Exercise 1: List every username that heads a post in the forum thread.
Exercise 2: In the rows, change "blue" to "green" and write out only the lines starting with the line with "Image resolution: width=1022" and going on through the line with "click(532, 347)", with nothing else altered.

The concept of this light is great, everytime the energy is depleted you only need to stop for a quick pitstop to recharge, no need to change batteries. Depending on your utility, this set up is actually quite useful.


----------



## coolperl (Aug 26, 2009)

If anyone is interested in this light, here is a very good scientific review (some physics involved):

http://dansdata.blogsome.com/2009/01/13/ultracapacitors-versus-batteries-no-holds-barred/


----------



## steamfish (Sep 11, 2009)

BrightGuy.com has 'em as a new item for $160.

http://www.brightguy.com/products/5.11_Light_for_Life_UC3.400.php#


----------



## Hawk600 (Sep 11, 2009)

And for the ones asking previously, the specs says "made in China"....


----------



## mpkav (Sep 12, 2009)

I am a LEO and will not even consider this light. 270 Lumens is nice but for 15 minutes? Maybe 30? NO WAY. I have a million other things going on while working, putting my light back on the charger EVERY time I get in the car is not practical. For the price I could buy countless lights and AW rechargeables. Olight M30, 700 lumens with 2.5 hours runtime on high with AW's. On a 2 hour K9 track for armed suspects the last thing I can afford is my light going dead. With the 5.11 I guess i could count on it going dead. I have used 5.11 products for about 6 years now and think their quality is really getting bad. I refuse to wear their boots anymore but still do wear the TDU uniform. Just my sheltered 2 cents but I think for the money there are by far better choices out there.


----------



## sandmanusd (Sep 25, 2009)

Data for the task:
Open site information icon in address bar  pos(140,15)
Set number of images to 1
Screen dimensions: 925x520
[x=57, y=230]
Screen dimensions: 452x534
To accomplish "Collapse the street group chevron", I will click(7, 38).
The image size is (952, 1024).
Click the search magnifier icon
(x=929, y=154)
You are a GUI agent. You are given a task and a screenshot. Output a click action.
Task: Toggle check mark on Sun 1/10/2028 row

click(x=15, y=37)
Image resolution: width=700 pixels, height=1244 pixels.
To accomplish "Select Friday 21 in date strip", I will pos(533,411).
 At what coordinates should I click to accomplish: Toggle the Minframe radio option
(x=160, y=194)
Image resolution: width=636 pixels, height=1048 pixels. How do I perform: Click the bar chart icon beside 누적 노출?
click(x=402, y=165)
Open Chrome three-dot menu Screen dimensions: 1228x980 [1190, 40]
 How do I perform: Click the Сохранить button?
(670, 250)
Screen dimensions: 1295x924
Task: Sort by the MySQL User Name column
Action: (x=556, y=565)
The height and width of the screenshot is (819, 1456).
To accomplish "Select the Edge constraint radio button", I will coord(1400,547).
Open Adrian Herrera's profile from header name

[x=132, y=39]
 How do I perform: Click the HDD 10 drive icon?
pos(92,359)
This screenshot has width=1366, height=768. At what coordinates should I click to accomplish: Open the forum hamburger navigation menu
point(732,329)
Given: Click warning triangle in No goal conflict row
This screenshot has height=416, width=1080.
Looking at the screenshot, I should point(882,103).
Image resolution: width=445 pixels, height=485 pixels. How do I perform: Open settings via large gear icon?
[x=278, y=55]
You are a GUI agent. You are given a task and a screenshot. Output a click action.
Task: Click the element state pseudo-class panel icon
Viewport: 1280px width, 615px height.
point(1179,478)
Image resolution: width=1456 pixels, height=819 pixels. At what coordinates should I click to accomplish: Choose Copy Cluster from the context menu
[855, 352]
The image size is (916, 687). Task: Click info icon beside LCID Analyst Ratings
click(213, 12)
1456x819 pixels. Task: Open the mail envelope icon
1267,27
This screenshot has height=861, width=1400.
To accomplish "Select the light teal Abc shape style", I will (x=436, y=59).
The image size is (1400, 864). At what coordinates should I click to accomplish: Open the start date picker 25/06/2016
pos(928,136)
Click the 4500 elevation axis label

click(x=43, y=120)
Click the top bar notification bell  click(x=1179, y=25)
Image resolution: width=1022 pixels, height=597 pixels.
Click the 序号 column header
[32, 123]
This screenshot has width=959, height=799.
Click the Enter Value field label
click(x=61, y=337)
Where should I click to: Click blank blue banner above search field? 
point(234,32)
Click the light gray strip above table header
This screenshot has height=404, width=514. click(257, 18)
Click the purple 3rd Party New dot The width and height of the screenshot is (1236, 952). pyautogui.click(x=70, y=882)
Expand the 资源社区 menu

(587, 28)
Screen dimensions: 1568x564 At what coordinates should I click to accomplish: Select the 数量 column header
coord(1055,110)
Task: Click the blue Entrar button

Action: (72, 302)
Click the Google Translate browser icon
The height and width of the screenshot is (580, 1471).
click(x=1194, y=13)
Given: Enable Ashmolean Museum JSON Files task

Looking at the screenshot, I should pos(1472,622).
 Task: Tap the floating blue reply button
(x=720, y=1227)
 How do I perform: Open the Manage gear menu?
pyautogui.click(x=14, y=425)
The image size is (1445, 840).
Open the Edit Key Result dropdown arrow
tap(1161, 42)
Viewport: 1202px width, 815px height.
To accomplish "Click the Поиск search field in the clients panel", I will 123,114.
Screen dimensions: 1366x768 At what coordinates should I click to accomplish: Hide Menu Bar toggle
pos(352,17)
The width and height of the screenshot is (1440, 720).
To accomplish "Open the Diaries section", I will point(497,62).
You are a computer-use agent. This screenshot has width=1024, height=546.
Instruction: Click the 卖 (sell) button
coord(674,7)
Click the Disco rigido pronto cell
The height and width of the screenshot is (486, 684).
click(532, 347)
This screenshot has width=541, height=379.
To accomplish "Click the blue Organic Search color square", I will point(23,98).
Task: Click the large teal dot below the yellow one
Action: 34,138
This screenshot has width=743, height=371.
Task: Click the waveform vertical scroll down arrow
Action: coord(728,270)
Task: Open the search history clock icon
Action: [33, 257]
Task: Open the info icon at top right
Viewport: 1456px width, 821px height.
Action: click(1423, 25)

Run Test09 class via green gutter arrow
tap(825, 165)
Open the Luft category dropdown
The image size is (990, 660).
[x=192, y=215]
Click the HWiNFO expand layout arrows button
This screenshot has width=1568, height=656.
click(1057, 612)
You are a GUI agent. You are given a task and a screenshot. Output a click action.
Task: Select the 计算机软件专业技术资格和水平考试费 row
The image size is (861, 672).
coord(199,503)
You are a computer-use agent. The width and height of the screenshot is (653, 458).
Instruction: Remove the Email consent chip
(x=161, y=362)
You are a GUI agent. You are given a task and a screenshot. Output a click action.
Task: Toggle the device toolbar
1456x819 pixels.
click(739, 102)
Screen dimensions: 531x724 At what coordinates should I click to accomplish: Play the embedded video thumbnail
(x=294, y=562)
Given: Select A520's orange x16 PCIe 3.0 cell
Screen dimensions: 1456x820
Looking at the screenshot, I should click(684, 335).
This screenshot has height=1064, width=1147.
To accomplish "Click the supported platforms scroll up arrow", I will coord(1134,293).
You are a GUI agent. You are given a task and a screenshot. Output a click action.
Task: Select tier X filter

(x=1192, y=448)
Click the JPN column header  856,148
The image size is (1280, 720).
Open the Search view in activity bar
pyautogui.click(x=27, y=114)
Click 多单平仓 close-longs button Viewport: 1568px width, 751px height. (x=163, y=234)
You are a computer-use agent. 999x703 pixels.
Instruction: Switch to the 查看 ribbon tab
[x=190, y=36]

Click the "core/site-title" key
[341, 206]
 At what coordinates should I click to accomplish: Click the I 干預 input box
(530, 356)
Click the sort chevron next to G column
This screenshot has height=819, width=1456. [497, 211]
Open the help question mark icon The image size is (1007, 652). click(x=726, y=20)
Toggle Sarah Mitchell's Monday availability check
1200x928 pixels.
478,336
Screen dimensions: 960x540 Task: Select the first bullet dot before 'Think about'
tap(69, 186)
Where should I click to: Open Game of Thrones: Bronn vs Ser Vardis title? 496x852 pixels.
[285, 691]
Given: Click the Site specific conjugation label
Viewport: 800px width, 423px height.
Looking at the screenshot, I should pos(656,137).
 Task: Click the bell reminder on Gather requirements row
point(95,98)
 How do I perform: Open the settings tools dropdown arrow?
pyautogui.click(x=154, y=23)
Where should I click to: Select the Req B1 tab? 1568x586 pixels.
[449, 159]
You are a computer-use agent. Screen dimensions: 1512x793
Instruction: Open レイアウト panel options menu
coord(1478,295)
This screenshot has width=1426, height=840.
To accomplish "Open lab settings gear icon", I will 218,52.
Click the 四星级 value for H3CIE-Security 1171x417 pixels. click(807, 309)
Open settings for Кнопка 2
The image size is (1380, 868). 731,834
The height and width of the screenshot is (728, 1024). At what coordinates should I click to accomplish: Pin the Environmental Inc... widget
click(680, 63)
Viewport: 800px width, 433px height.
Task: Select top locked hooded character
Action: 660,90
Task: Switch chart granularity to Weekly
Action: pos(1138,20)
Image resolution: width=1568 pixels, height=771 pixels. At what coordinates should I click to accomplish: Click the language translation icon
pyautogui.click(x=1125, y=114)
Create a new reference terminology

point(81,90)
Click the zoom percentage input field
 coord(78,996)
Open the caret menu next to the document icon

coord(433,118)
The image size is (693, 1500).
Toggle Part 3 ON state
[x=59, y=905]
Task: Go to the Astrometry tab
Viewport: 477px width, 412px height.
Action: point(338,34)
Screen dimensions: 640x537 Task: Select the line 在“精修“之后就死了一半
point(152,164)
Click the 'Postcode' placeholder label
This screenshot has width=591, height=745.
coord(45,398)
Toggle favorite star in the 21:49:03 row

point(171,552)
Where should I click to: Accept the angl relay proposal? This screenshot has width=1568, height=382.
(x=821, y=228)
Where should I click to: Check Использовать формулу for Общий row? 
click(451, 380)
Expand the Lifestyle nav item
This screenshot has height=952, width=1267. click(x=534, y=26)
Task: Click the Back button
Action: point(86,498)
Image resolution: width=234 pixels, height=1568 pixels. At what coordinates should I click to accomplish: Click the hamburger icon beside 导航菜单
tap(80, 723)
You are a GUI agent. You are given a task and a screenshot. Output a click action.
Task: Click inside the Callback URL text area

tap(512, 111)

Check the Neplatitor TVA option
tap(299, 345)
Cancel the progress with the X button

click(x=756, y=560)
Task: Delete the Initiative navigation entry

Correct response 1: coolperl, steamfish, Hawk600, mpkav, sandmanusd

Correct response 2:
Image resolution: width=1022 pixels, height=597 pixels.
Click the 序号 column header
[32, 123]
This screenshot has width=959, height=799.
Click the Enter Value field label
click(x=61, y=337)
Where should I click to: Click blank green banner above search field? 
point(234,32)
Click the light gray strip above table header
This screenshot has height=404, width=514. click(257, 18)
Click the purple 3rd Party New dot The width and height of the screenshot is (1236, 952). pyautogui.click(x=70, y=882)
Expand the 资源社区 menu

(587, 28)
Screen dimensions: 1568x564 At what coordinates should I click to accomplish: Select the 数量 column header
coord(1055,110)
Task: Click the green Entrar button

Action: (72, 302)
Click the Google Translate browser icon
The height and width of the screenshot is (580, 1471).
click(x=1194, y=13)
Given: Enable Ashmolean Museum JSON Files task

Looking at the screenshot, I should pos(1472,622).
 Task: Tap the floating green reply button
(x=720, y=1227)
 How do I perform: Open the Manage gear menu?
pyautogui.click(x=14, y=425)
The image size is (1445, 840).
Open the Edit Key Result dropdown arrow
tap(1161, 42)
Viewport: 1202px width, 815px height.
To accomplish "Click the Поиск search field in the clients panel", I will 123,114.
Screen dimensions: 1366x768 At what coordinates should I click to accomplish: Hide Menu Bar toggle
pos(352,17)
The width and height of the screenshot is (1440, 720).
To accomplish "Open the Diaries section", I will point(497,62).
You are a computer-use agent. This screenshot has width=1024, height=546.
Instruction: Click the 卖 (sell) button
coord(674,7)
Click the Disco rigido pronto cell
The height and width of the screenshot is (486, 684).
click(532, 347)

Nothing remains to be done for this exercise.